S’engager dans une mission d’écoute et dans une démarche plus large de protection nécessite pour l’Église d’être professionnellement équipée et de suivre des cadres clairement explicités en matière de protection. Nos mesures de prévention et d’accompagnement des victimes et survivants doivent être soutenues par des structures stables, accessibles et tenant compte des traumatismes. C’est un travail de tout le peuple de Dieu qui s’inscrit aussi dans nos sociétés.
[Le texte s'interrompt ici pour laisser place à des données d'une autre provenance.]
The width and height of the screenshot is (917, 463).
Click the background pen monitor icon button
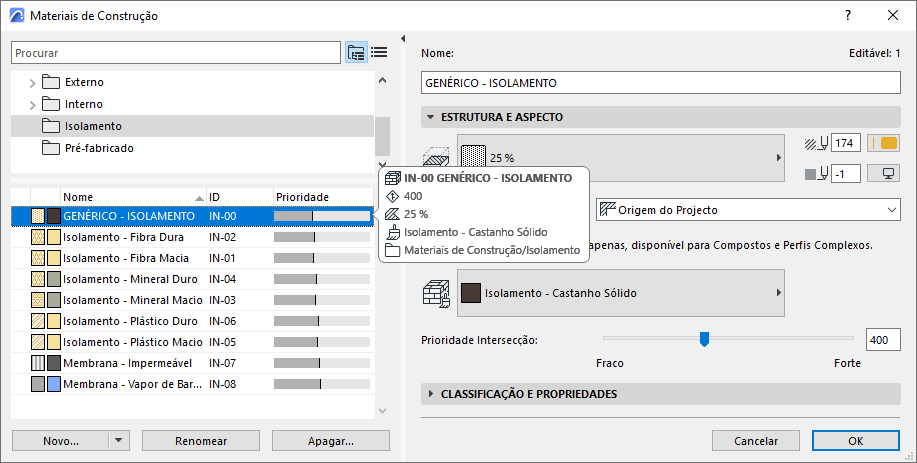pyautogui.click(x=884, y=174)
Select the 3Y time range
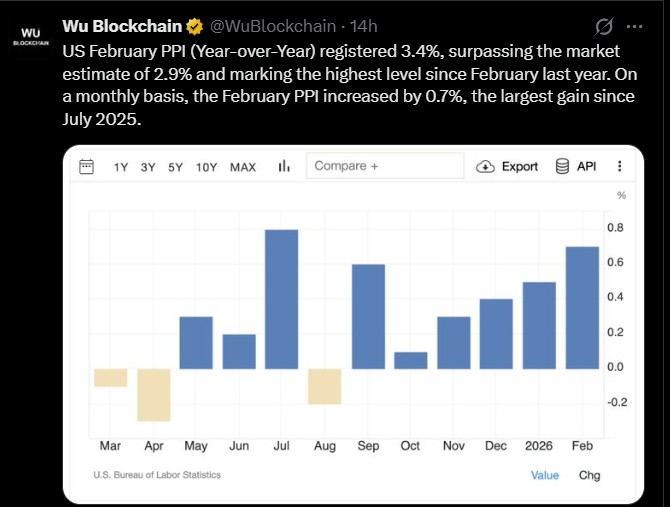 (x=148, y=167)
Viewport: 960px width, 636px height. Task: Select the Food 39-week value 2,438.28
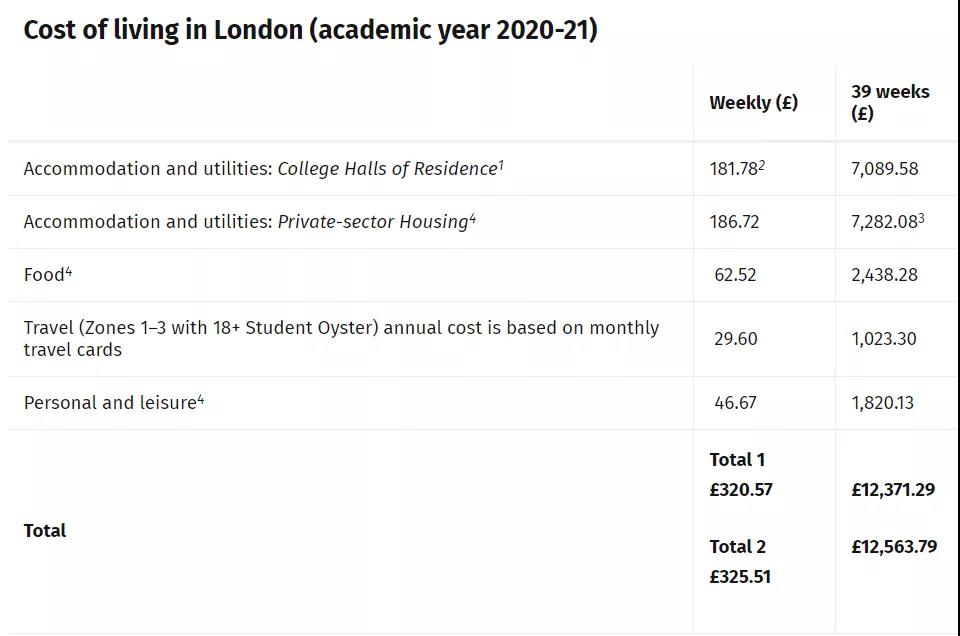point(884,275)
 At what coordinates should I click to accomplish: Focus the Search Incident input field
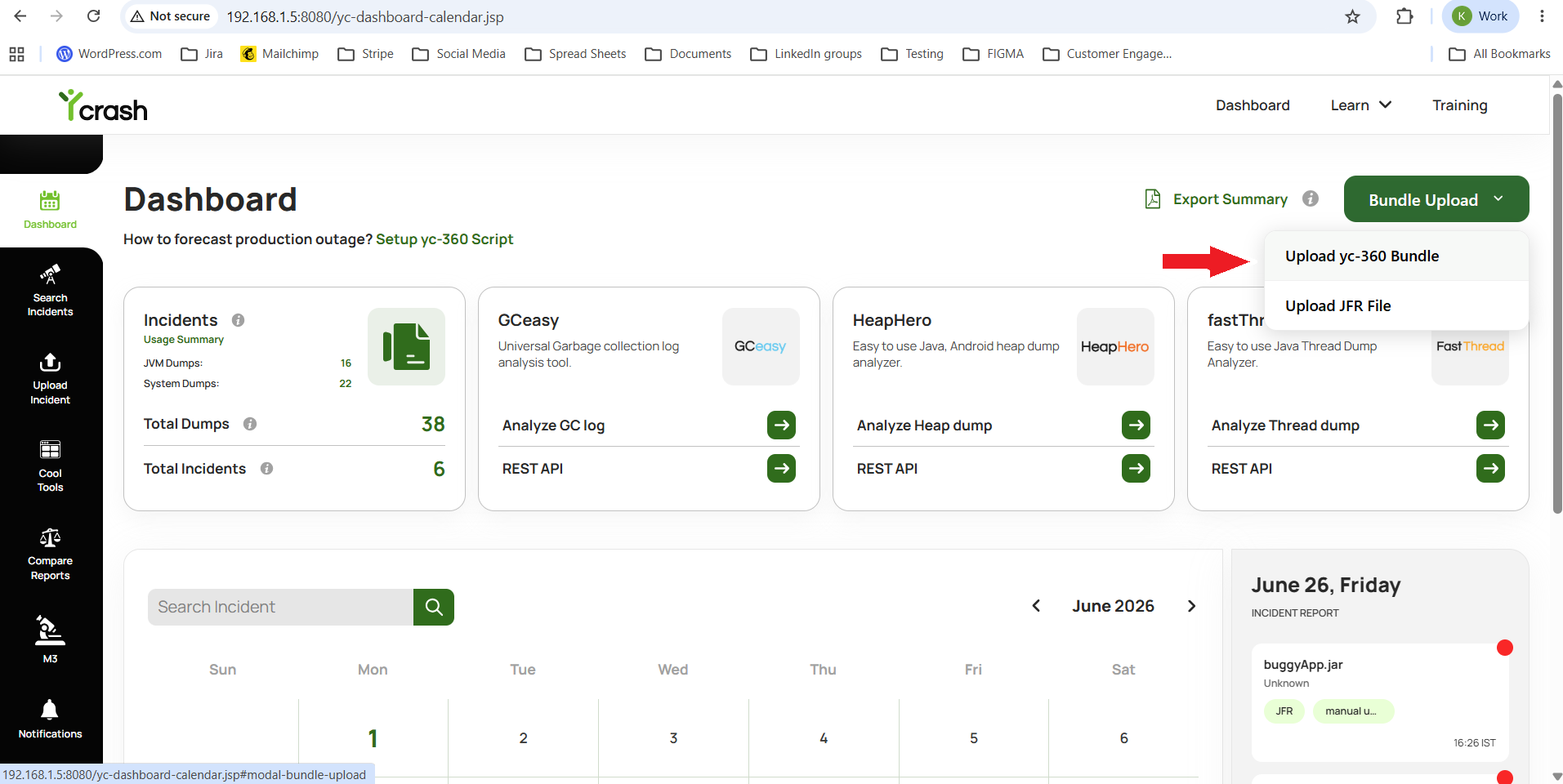coord(280,607)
Comme il l’a été demandé à notre Commission, le rapport annuel est conçu « pour fournir un compte rendu fiable de ce qui est actuellement fait et de ce qui doit changer, afin que les autorités compétentes puissent agir ». En tant que tel, le rapport annuel se veut être un outil qui accompagne la mission de protection de l’Église. Il est important de noter que le rapport annuel tient compte de la subsidiarité. Nous désirons en effet accompagner les autorités ecclésiastiques — évêques, supérieurs majeurs et responsables laïcs — dans leurs missions, dans le renforcement des moyens de protection et dans la promotion de normes communes à toutes les cultures.
Comme évêque, comme baptisé, je sais que lorsque nous rendons compte de la vérité par l’écoute des victimes et survivants, quand nous prenons soin des personnes blessées en les accompagnant, quand nous prenons soin des plus fragiles en travaillant pour la prévention, alors nous sommes au cœur de notre mission et nous participons à rendre la Bonne Nouvelle audible.Le deuxième rapport annuel qui vous est présenté aujourd’hui est le fruit d’un travail effectué par toute une équipe. Je tiens à remercier chacun de ses auteurs pour l’énergie déployée, pour le professionnalisme et le résultat. En particulier Maud Buquicchio et Stefano Mattei associés à tous les experts régionaux.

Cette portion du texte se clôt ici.